• Entries provided
■ ■ ■ ■ ■
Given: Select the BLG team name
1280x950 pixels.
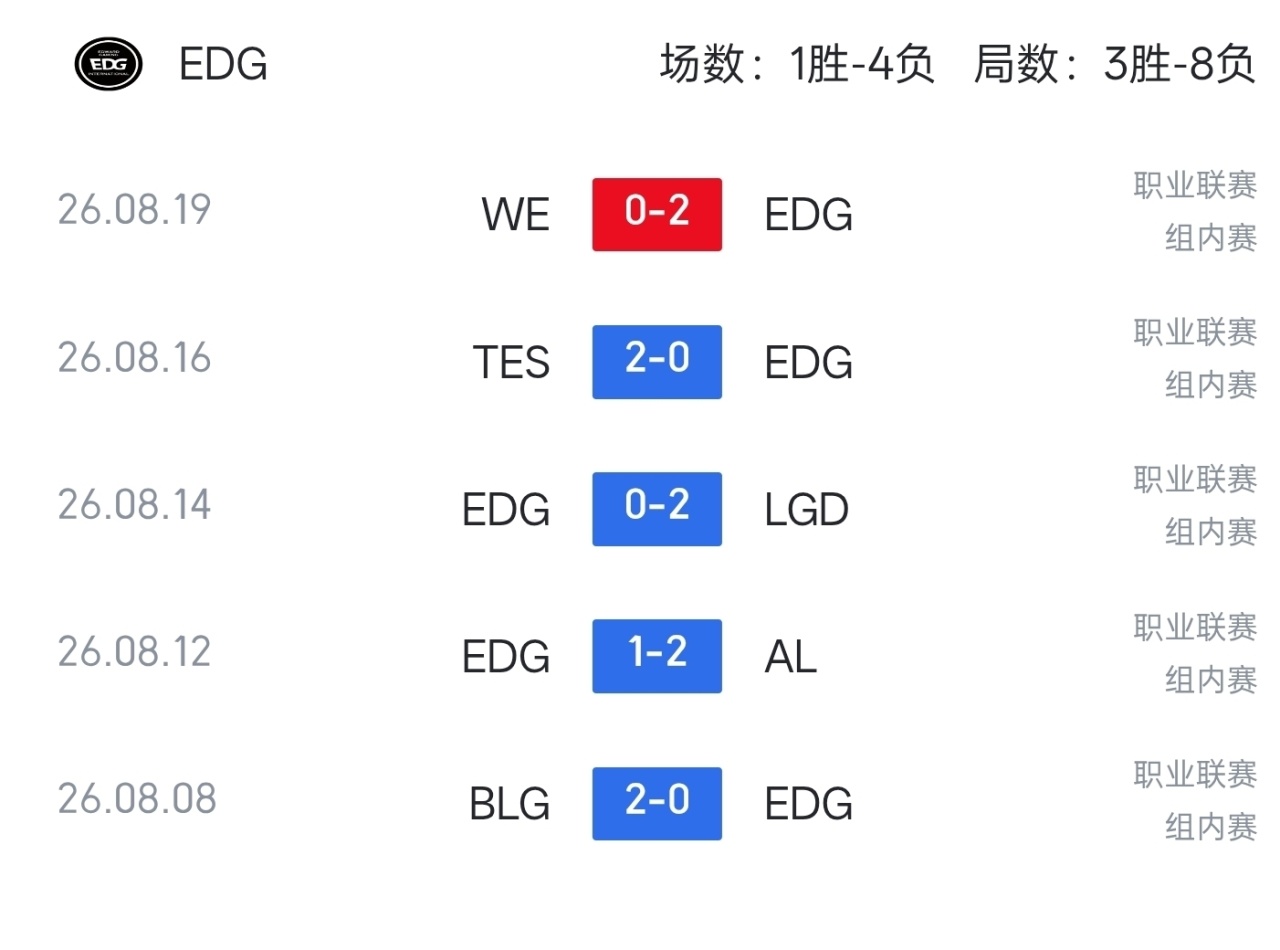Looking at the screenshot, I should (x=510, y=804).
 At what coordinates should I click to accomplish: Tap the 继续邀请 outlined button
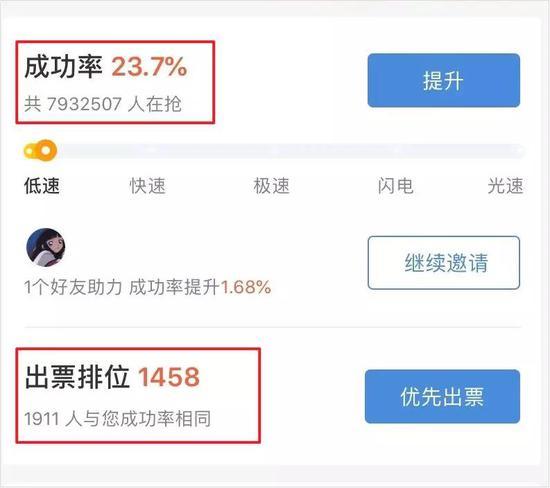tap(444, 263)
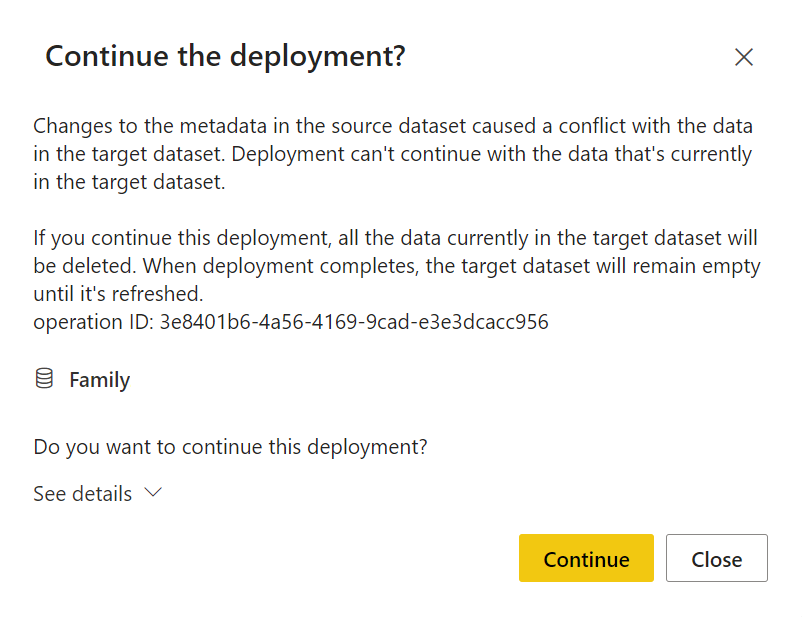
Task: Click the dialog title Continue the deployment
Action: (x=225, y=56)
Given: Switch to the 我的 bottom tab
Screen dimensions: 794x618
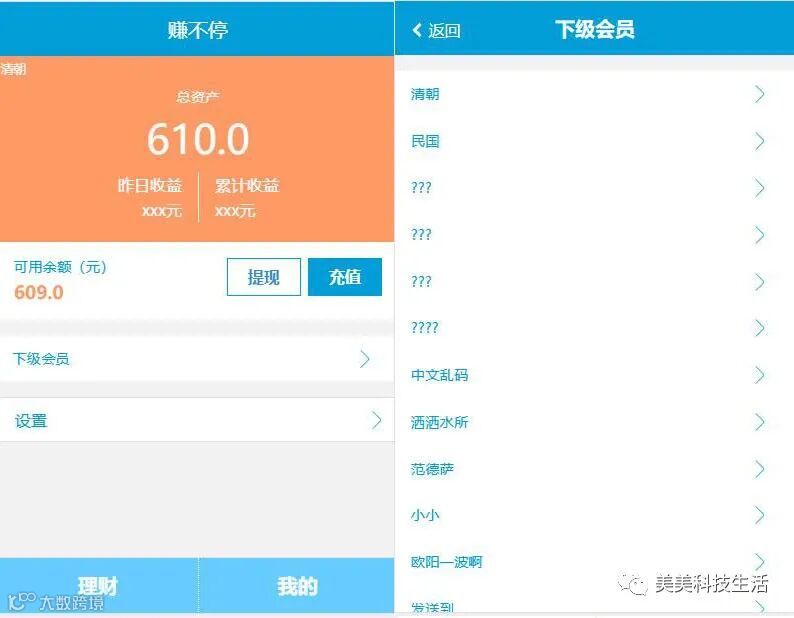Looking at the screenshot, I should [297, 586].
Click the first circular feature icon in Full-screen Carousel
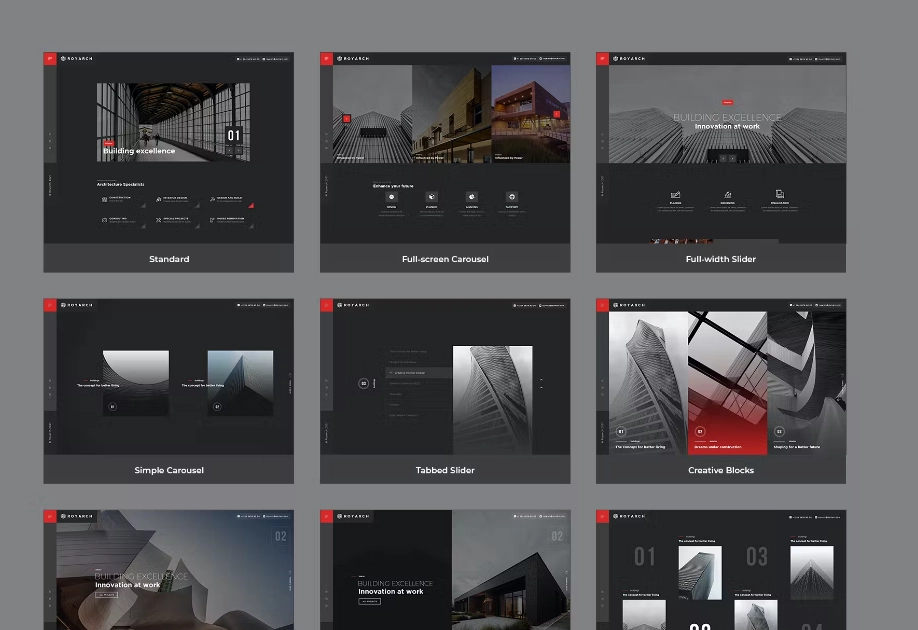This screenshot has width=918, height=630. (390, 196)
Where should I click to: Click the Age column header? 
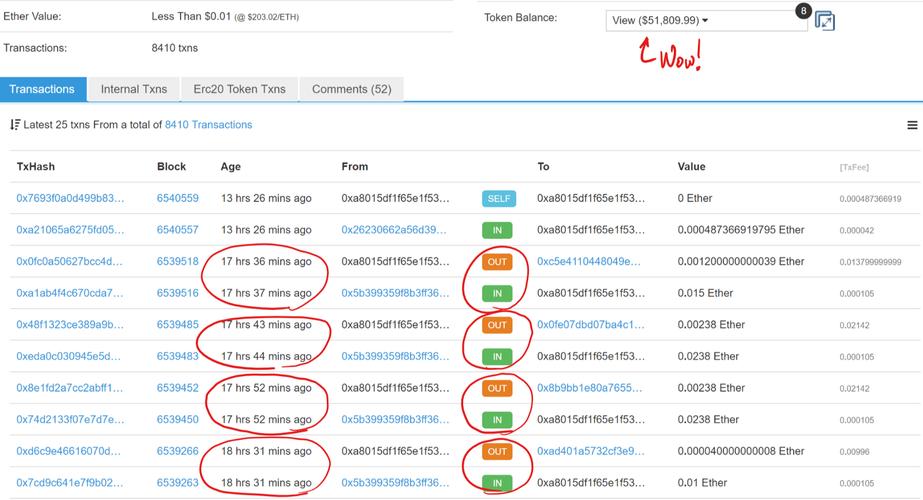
■ ■ ■ ■ ■
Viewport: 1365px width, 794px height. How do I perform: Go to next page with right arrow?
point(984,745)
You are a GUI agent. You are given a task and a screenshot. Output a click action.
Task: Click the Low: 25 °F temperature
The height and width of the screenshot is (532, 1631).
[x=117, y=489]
■ ■ ■ ■ ■
• Assigned task
For the entries above, print exactly the lines between the one with "At what coordinates" and the one with "Where should I", inclusive, with no pictures.

• Answer section
 At what coordinates should I click to accomplish: Tap the 继续邀请 outlined button
tap(444, 263)
Task: Click the dialog title Continue the deployment
Action: (x=225, y=56)
Given: Switch to the 我的 bottom tab
Screen dimensions: 794x618
Looking at the screenshot, I should [297, 586].
Click the first circular feature icon in Full-screen Carousel
This screenshot has width=918, height=630. (390, 196)
Where should I click to: Click the Age column header? 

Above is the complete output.